SOURCE MATERIAL Start Marker
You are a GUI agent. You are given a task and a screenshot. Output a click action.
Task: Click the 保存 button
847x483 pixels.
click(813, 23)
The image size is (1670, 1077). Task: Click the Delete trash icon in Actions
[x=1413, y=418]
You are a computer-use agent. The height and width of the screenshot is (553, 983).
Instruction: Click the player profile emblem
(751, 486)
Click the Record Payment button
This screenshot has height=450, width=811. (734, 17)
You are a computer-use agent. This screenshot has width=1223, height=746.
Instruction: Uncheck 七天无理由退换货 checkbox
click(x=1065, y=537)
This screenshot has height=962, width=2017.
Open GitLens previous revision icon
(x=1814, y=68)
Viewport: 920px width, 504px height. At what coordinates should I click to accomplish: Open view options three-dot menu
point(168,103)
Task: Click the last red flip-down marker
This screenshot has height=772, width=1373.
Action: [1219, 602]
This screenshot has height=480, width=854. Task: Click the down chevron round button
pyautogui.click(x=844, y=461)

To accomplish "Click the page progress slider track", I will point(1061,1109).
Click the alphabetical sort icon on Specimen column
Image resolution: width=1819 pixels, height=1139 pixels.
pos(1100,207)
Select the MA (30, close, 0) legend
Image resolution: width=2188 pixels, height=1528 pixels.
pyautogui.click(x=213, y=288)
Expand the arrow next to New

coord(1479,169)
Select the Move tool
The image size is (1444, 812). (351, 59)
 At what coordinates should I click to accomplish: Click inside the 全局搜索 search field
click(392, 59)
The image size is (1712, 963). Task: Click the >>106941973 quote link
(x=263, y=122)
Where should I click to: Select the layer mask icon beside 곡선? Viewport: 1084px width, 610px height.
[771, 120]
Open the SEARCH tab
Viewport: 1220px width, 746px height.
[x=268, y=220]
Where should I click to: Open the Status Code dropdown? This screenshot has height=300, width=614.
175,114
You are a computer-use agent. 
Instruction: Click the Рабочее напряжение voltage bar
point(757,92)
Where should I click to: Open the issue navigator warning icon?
SOURCE MATERIAL End Marker
(WORK TO BE COMPLETED):
Start copying at the line that contains "Select the Move tool" and stop after the last line of the records, keeping every line exactly.

(TASK RESULT):
Select the Move tool
The image size is (1444, 812). (351, 59)
 At what coordinates should I click to accomplish: Click inside the 全局搜索 search field
click(392, 59)
The image size is (1712, 963). Task: Click the >>106941973 quote link
(x=263, y=122)
Where should I click to: Select the layer mask icon beside 곡선? Viewport: 1084px width, 610px height.
[771, 120]
Open the SEARCH tab
Viewport: 1220px width, 746px height.
[x=268, y=220]
Where should I click to: Open the Status Code dropdown? This screenshot has height=300, width=614.
175,114
You are a computer-use agent. 
Instruction: Click the Рабочее напряжение voltage bar
point(757,92)
Where should I click to: Open the issue navigator warning icon?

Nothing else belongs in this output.